Der Fraktionschef der FDP im Landtag, Hans-Ulrich Rülke Foto: dpa

FDP-Fraktionschef Hans-Ulrich Rülke ist bekannt dafür, dass er kein Blatt vor dem Mund nimmt. Zum Jahreswechsel teilt er jetzt heftig gegen die Landesregierung aus. Die wehrt sich.

Stuttgart - Aus Sicht von FDP-Landtagsfraktionschef Hans-Ulrich Rülke hat sich Ministerpräsident Winfried Kretschmann (Grüne) völlig von der Landespolitik gelöst. Und Vize-Regierungschef Thomas Strobl, der auch Innenminister ist, hält er für den Schwachpunkt der grün-schwarzen Koalition. Die Landesregierung profitiere von der günstigen Haushaltslage und der Popularität des Ministerpräsidenten, „der von der Bevölkerung quasi als Philosophenkönig akzeptiert“ werde, sagte der Oppositionspolitiker im Gespräch mit der Deutschen Presse-Agentur in Stuttgart.

Die Bevölkerung sage offensichtlich: „Naja, das ist doch ganz nett, einen Landesvater zu haben, der mal Hannah Arendt zitiert und dann vielleicht gelegentlich etwas zu den Insekten sagt und dann, dass die Gesellschaft zusammenhalten muss.“ Kretschmann habe der Landespolitik entsagt und schwebe mittlerweile nur noch über den Dingen. „Das enthebt ihn der politischen Führung und überdeckt die Schwäche seiner Fußtruppen.“ Rülke glaubt nach eigenen Worten, dass Kretschmann zur Landtagswahl 2021 wieder antreten wird. Die Grünen wüssten, dass sie die Wahl ohne Kretschmann nicht gewinnen könnten.

Strobl „absoluter Schwachpunkt der Landesregierung“

Rülke erneuerte seine seit langem bekannte Kritik an Strobl. „Er ist der absolute Schwachpunkt dieser Landesregierung.“ Rülke kritisierte etwa Strobls Informationspolitik im Zusammenhang mit der mutmaßlichen Gruppenvergewaltigung in Freiburg und die aus seiner Sicht schleppende Personalaufstockung bei der Polizei.

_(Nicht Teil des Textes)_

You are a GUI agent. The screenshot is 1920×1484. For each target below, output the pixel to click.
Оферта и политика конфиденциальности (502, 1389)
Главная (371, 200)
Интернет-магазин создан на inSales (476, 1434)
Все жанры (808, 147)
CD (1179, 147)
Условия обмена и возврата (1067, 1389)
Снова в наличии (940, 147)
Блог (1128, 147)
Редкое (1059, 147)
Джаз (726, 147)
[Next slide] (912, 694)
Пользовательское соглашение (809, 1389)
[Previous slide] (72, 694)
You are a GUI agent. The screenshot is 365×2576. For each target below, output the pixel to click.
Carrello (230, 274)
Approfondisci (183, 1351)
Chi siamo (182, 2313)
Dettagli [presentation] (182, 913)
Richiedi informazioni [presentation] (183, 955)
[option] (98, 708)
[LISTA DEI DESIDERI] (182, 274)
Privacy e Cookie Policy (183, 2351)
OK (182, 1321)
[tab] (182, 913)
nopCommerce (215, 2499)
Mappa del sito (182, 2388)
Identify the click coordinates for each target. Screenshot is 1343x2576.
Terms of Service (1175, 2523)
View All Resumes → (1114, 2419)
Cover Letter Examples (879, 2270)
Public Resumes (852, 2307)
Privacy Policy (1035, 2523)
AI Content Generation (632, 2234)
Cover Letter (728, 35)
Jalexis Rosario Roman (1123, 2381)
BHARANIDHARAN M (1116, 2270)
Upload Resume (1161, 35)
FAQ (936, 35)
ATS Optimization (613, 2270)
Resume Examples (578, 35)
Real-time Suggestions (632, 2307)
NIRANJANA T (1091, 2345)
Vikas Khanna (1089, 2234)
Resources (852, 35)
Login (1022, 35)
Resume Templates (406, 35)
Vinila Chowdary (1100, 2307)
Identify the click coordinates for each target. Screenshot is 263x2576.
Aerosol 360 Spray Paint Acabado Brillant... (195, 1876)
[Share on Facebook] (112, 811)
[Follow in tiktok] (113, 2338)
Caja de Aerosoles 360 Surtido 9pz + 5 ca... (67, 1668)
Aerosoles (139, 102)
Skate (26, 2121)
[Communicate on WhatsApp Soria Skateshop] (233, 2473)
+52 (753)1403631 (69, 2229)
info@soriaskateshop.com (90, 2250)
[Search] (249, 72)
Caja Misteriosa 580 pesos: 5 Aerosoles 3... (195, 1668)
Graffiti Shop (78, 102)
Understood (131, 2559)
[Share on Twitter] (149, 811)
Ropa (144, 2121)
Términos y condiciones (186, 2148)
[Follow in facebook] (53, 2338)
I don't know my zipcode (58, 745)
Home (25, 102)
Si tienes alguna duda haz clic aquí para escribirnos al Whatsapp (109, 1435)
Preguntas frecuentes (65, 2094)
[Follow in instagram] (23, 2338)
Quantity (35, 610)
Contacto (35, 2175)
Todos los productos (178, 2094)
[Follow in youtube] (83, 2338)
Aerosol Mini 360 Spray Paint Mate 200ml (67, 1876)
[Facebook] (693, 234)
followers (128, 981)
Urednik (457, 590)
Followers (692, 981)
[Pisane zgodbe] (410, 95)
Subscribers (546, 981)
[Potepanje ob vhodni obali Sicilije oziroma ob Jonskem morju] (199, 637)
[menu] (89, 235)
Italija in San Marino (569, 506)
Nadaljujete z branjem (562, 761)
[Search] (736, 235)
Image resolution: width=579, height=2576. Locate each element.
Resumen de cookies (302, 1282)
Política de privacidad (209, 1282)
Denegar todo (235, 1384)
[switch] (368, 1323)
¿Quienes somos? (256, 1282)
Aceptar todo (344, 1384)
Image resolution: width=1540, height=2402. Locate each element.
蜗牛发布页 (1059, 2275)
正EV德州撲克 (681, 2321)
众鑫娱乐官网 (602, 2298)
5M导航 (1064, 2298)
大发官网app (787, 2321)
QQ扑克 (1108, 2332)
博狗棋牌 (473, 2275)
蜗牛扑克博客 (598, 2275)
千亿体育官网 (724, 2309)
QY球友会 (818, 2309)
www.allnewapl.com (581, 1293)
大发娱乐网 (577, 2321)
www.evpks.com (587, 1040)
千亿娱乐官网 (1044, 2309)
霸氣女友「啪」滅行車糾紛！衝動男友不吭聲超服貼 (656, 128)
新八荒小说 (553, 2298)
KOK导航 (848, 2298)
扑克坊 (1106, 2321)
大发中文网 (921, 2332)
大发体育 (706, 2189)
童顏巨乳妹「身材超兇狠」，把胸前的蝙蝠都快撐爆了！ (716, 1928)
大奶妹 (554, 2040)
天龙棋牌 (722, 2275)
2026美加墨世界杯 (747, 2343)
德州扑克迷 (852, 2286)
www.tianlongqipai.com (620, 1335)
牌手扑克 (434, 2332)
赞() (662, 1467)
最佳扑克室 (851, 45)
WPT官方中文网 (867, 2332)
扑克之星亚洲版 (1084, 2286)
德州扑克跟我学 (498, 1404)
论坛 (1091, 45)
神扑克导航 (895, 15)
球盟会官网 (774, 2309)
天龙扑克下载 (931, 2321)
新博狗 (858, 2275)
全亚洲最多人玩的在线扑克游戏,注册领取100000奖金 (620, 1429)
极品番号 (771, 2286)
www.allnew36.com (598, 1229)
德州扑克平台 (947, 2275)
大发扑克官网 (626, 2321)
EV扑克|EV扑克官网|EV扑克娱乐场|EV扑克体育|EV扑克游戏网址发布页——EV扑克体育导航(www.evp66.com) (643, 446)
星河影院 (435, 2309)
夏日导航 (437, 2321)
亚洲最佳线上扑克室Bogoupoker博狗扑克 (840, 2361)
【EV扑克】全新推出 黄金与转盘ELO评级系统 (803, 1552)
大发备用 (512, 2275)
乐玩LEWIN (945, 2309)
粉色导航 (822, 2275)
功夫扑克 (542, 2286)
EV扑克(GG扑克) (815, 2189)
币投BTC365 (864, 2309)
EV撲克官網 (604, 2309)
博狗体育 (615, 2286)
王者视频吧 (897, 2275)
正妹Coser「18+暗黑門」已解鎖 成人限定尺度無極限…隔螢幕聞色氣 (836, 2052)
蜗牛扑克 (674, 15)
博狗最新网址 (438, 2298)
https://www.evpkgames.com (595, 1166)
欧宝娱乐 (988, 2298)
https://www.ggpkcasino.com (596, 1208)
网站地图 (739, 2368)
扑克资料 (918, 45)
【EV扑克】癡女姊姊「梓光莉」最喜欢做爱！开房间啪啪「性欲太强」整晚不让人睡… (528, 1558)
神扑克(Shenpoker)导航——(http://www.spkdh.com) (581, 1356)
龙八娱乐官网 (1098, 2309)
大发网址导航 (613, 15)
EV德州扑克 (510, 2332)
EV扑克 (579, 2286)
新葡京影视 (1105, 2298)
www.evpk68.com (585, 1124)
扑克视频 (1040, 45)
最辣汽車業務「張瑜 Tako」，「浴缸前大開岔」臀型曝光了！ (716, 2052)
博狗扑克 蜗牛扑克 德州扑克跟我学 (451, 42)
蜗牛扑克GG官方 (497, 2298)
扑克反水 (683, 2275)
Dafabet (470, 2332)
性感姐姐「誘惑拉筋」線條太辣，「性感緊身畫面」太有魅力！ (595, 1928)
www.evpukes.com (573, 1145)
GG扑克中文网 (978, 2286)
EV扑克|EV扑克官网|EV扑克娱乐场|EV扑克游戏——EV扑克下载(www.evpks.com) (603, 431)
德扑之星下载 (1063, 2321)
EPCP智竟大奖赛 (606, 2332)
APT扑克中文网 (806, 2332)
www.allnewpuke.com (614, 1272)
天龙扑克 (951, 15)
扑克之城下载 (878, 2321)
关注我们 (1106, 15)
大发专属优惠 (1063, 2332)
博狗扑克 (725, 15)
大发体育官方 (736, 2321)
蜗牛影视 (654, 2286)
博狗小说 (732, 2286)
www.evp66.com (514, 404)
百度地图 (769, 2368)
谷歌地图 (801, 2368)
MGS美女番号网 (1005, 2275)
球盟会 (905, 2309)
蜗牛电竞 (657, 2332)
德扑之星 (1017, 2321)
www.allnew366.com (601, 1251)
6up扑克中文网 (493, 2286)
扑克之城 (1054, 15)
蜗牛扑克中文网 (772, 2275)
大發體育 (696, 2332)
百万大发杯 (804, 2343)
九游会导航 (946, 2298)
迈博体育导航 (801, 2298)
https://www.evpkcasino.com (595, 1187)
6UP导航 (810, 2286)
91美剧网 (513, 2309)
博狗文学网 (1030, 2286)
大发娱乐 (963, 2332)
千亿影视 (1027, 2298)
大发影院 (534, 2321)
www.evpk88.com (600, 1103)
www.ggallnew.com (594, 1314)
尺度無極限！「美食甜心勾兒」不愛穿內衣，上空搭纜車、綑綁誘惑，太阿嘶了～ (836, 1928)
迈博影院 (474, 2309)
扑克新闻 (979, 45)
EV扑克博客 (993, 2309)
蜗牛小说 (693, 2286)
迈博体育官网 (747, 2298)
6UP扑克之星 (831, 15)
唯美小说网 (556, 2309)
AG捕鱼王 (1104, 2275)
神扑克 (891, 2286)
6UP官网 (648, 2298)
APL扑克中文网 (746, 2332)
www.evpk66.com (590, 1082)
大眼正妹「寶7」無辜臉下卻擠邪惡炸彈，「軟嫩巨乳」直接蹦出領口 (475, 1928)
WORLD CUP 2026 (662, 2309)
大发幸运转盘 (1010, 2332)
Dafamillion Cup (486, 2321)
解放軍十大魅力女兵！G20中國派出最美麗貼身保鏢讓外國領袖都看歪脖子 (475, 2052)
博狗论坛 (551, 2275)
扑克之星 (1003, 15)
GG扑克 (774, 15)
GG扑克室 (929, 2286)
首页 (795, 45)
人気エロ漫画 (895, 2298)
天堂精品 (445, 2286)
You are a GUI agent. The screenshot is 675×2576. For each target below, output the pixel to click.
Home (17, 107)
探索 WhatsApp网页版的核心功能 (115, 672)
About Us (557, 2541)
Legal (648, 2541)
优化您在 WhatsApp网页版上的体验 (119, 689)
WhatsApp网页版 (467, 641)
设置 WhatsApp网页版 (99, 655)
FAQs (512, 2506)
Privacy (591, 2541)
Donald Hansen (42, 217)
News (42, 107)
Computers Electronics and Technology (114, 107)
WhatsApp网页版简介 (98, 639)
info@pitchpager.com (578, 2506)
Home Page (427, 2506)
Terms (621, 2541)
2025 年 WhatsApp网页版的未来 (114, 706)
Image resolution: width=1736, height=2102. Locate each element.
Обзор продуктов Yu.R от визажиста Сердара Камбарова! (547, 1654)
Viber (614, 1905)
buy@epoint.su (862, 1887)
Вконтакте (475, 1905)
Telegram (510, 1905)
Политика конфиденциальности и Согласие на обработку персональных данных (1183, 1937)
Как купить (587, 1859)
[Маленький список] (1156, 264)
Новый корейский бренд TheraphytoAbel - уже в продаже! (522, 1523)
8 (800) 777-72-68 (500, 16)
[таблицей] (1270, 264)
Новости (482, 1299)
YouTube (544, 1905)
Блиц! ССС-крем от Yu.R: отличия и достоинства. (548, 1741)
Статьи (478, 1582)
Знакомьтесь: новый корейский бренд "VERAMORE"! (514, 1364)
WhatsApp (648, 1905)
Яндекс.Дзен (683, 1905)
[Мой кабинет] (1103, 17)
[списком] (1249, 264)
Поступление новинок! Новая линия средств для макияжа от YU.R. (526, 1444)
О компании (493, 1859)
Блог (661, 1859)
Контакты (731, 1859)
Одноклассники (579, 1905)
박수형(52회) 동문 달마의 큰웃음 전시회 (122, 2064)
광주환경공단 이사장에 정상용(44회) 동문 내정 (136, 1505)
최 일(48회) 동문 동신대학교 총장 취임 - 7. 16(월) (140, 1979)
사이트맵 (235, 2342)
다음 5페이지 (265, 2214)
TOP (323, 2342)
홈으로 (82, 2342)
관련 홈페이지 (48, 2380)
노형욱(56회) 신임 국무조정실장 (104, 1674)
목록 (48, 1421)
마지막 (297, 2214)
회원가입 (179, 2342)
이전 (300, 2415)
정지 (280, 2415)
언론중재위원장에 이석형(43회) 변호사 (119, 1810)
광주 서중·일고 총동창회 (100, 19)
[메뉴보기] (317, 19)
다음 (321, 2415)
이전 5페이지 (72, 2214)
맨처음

Strobl erreiche in allen Fächern die Note ungenügend. Er sei bei der inneren Sicherheit ein Sicherheitsrisiko und bei der Digitalisierung, für die sein Ministerium auch zuständig ist, ein Standortrisiko. „Alles, was er anfasst, geht schief“, meinte der Landtagsfraktionschef.

CDU schießt zurück

Innenstaatssekretär Wilfried Klenk (CDU) nahm Strobl in Schutz. „Durch ständiges Wiederholen wird der Unsinn, den Herr Rülke erzählt, nicht richtig“, teilte er am Montag mit. „Seine schäbige und substanzlose Kritik ist peinlich für eine Partei, die so eine Tradition in Baden-Württemberg hat.“ Strobl sorge für die größte Einstellungsoffensive in der Geschichte der baden-württembergischen Polizei. „2018 sind fast 1800 junge Frauen und Männer in Ausbildung gekommen, Bildungseinrichtungen der Polizei wurden wieder eröffnet oder vergrößert.“ Die Ausbildung dauere aber - und sie sei notwendig, weil man Polizisten nicht einfach auf dem Arbeitsmarkt finde.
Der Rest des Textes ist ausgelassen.